I’ll try to be pragmatic about what this funding can do for this project, while keeping in mind some of the drawbacks of leaning on Google. Specifically, there are vendor lock-in risks and user privacy risks that come with using Google products. It’s best not to lose sight of these problems. Keeping those in mind, the credits give me a chance to experiment with approaches to project infrastructure without having to worry too obsessively over cost. That is welcome news.

Posted in doaj, google, journal recommender | Comments closed

Further into hardware

I used to really dislike computer hardware. It seemed like it always cropped up as an inconvenience or annoyance when I was trying to do something with code. I preferred the abstractions and ephemeralness of software to the inconvenience of physical things.

More recently, my thoughts on this have been changing. In part, I’m realizing how essential the physical stuff is to working with computers. This should be obvious but I’m a bit slow to catch on.

I’m learning from the good folks at sdf.org, who are in general way more hardware-oriented than I am. Their joy at hacking on hardware is contagious.
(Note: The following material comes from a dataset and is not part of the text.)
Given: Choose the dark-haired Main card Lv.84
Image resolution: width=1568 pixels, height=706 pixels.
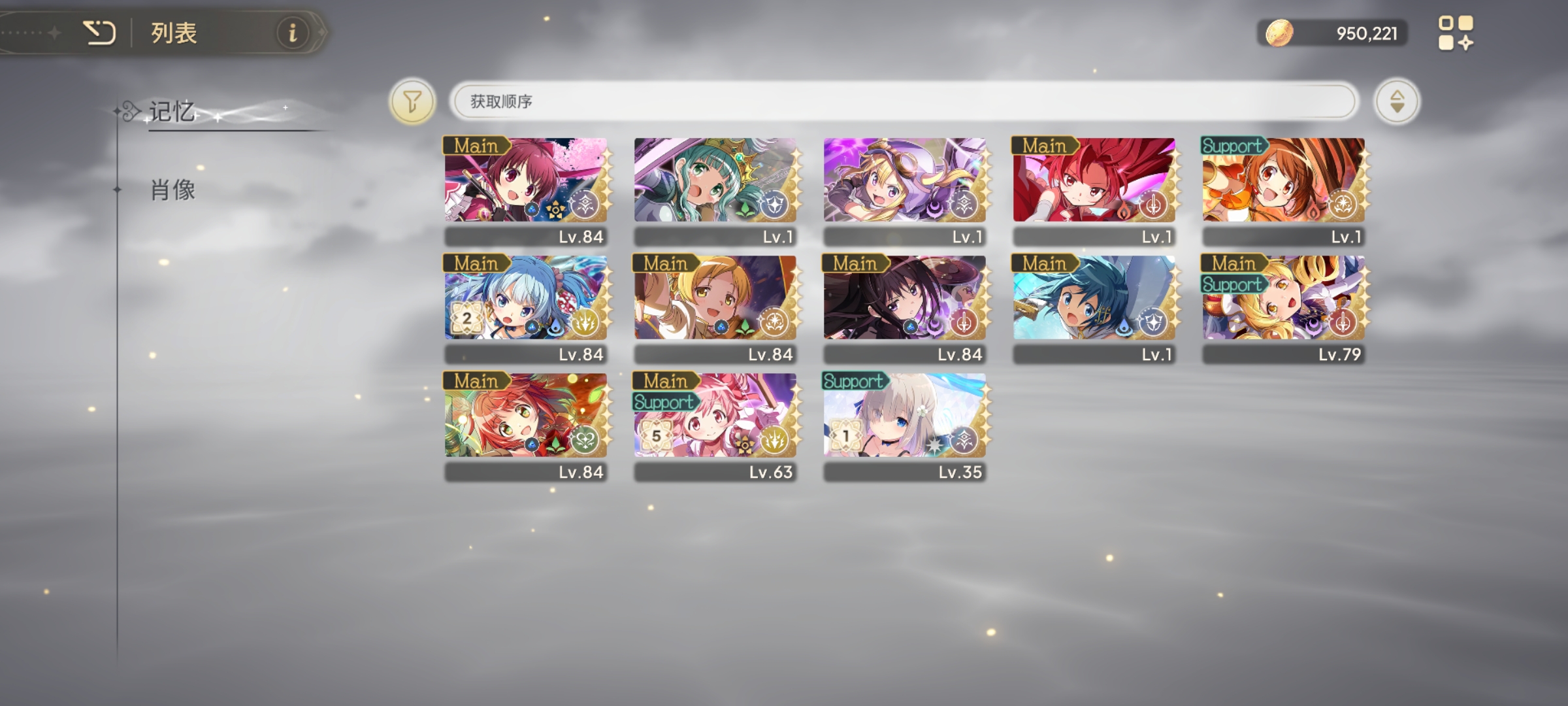Looking at the screenshot, I should click(x=905, y=310).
I have a lot to learn, but I’m excited about it.

Posted in hardware, learning | Comments closed

Hacker hours

Recently, I have been occasionally guest-hosting Hacker Hours at the Brooklyn Public Library on Sunday afternoons. It’s an event where people get together to work on programming projects, and help each other out by sharing skills and knowledge. It draws some seasoned programmers, as well as people who are entirely new to coding. The informal setting and the mix of skill levels makes for a good learning environment.

The event used to be at a café on Atlantic Avenue. But relocating to the library has meant that we’ve been able to reach people who may not have otherwise heard about the event. The library helpfully promotes it on their events page. So while I do miss the sandwiches and coffee at our former café, I think moving to the library has been a positive change. I recommend dropping by. Bring some code to work on.

Posted in learning, meetup | Comments closed

Feast or famine

Quite recently, I was feeling disappointed that I didn’t have any library coding projects to work on. I felt I was failing at my goal of bringing more code into my academic librarianship.

But things change quickly. I’m not sure what happened, but over the course of last week, five(!) new programming projects landed on my plate. It’s far too much to work on at once. I’m not sure if this recent influx was due to a change in mindset, or the regular turnover of the semester cycle, or maybe just randomness. Nonetheless it is very welcome.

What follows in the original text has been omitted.